## WHAT TO WORK ON
With the pictures left out, retype exactly the lines below starting at the line that contains "The width and" and ending at the line that contains "Task: Click the quantity input field".

## PROVIDED RECORDS
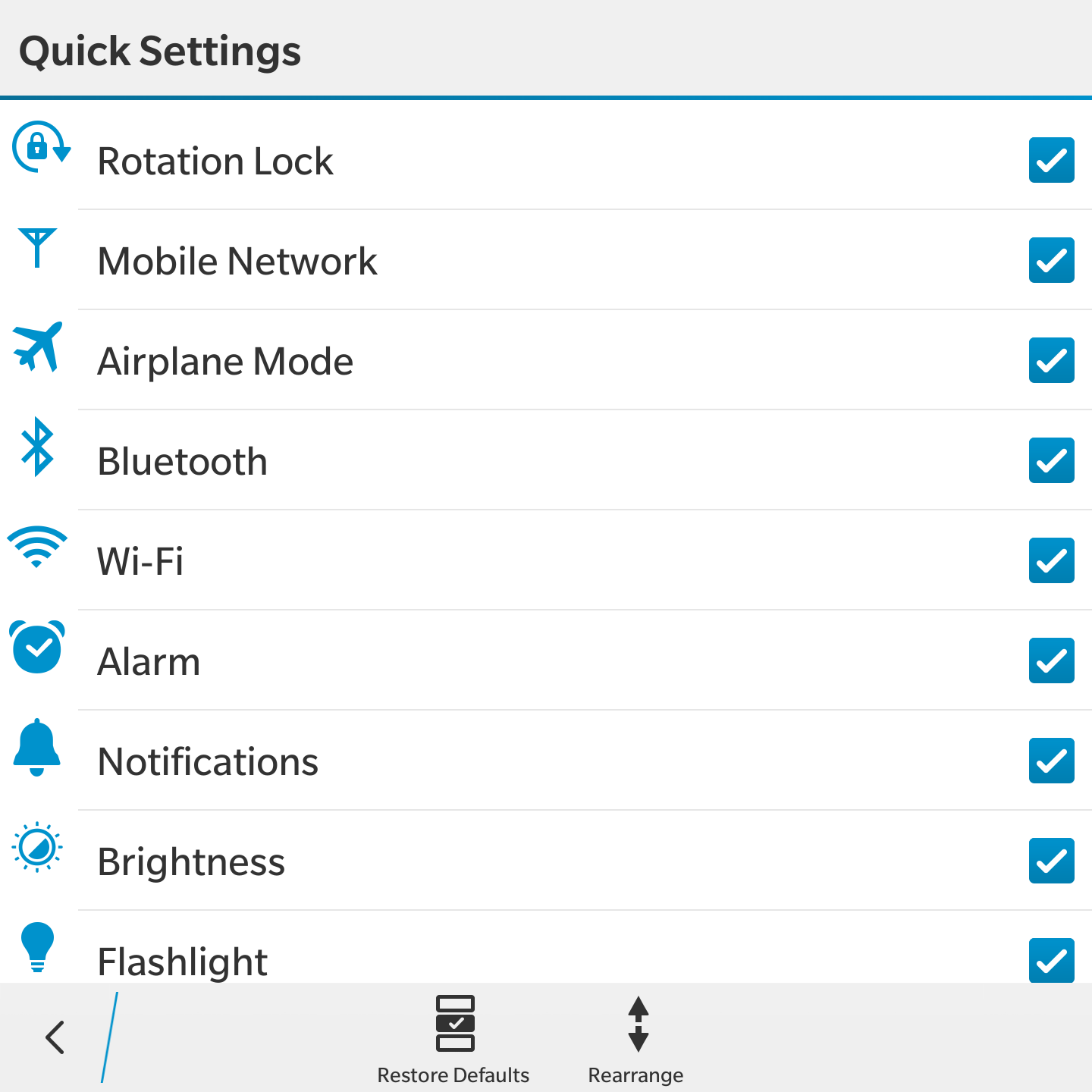Uncheck the Bluetooth checkbox
This screenshot has height=1092, width=1092.
(1052, 460)
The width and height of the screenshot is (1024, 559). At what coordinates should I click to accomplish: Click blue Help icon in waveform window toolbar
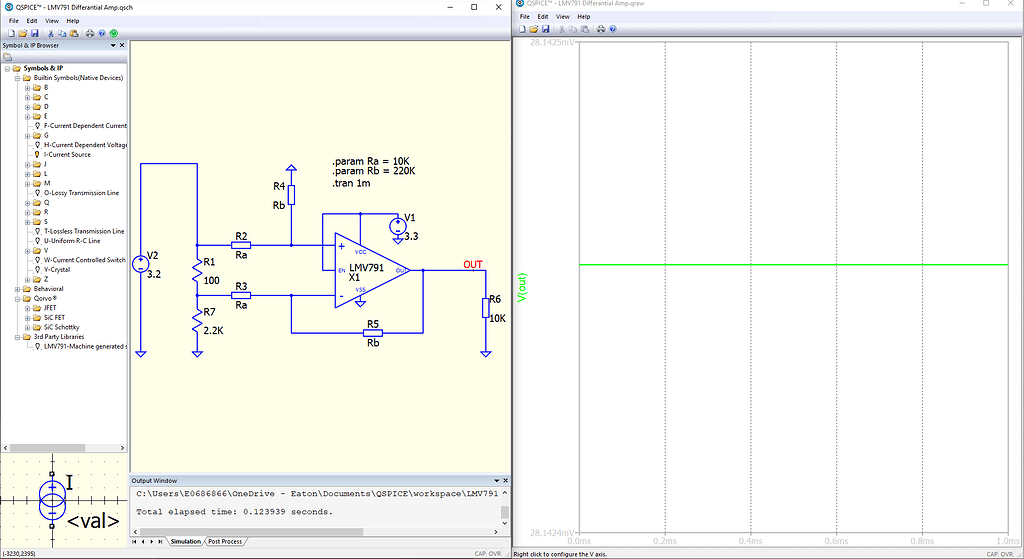pyautogui.click(x=612, y=29)
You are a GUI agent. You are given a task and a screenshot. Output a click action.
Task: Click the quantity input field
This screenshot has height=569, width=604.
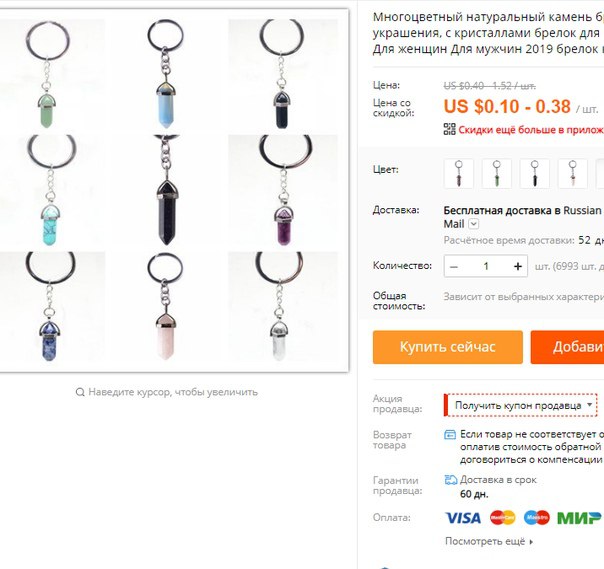pos(486,266)
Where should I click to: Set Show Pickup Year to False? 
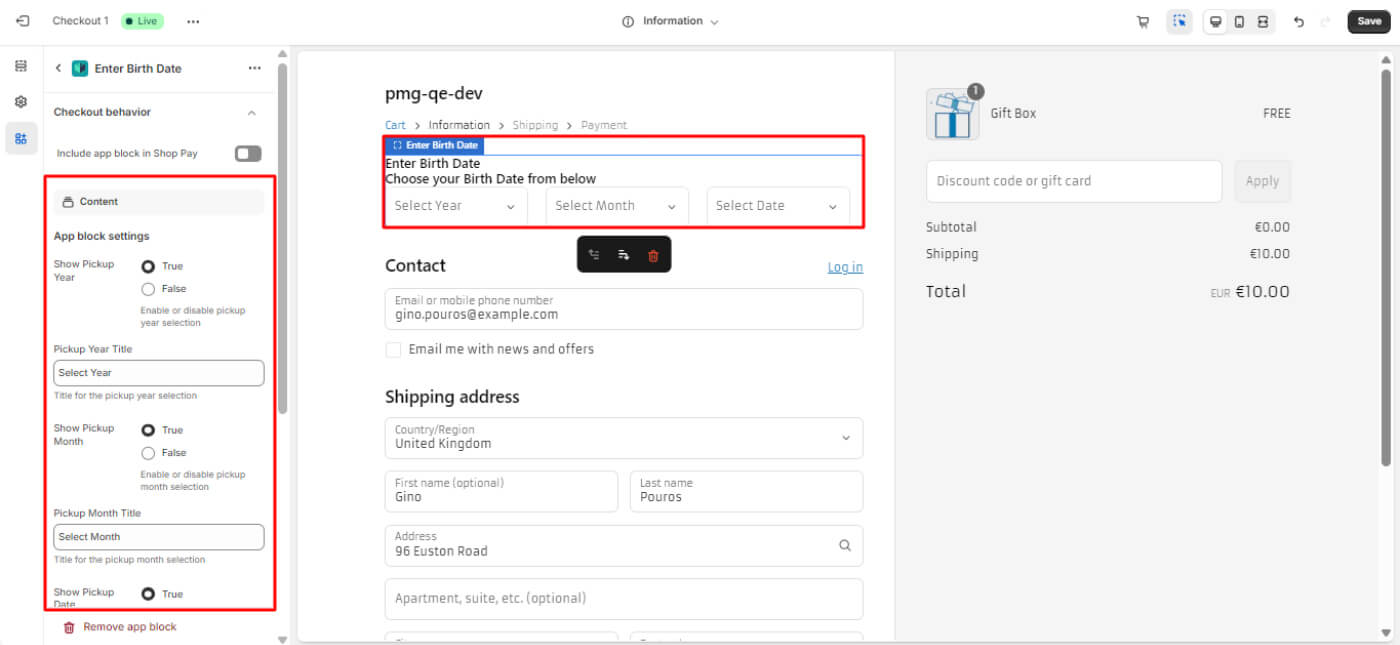[x=148, y=289]
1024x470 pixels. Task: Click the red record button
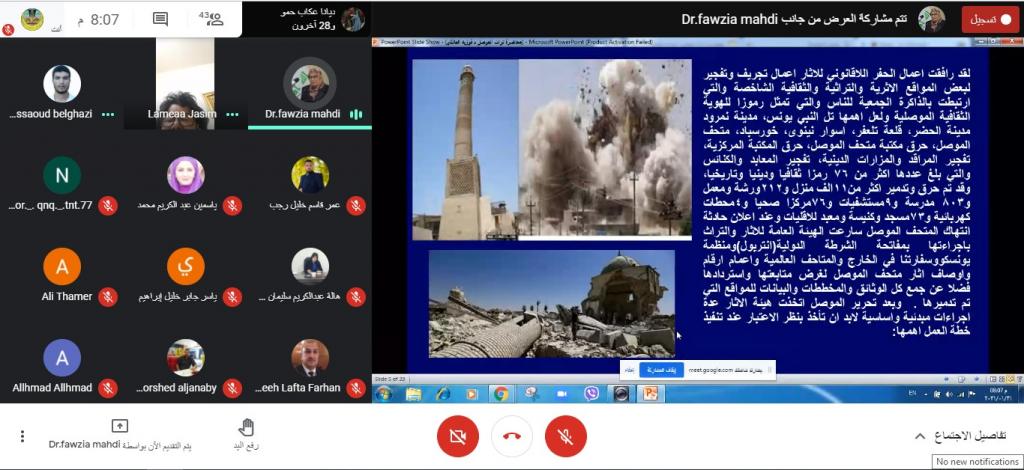tap(990, 19)
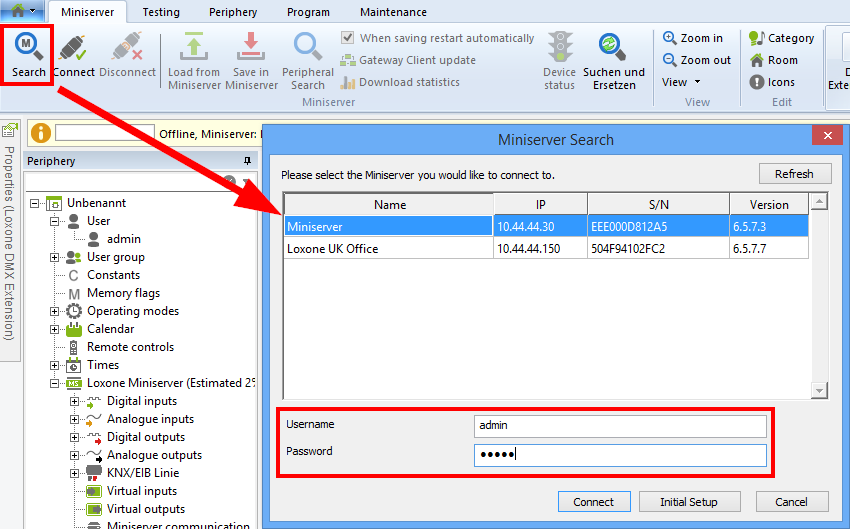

## TASK ANSWER
The width and height of the screenshot is (1024, 559). At what coordinates should I click to accomplish: Click blue Help icon in waveform window toolbar
pyautogui.click(x=612, y=29)
You are a GUI agent. You are given a task and a screenshot. Output a click action.
Task: Click the quantity input field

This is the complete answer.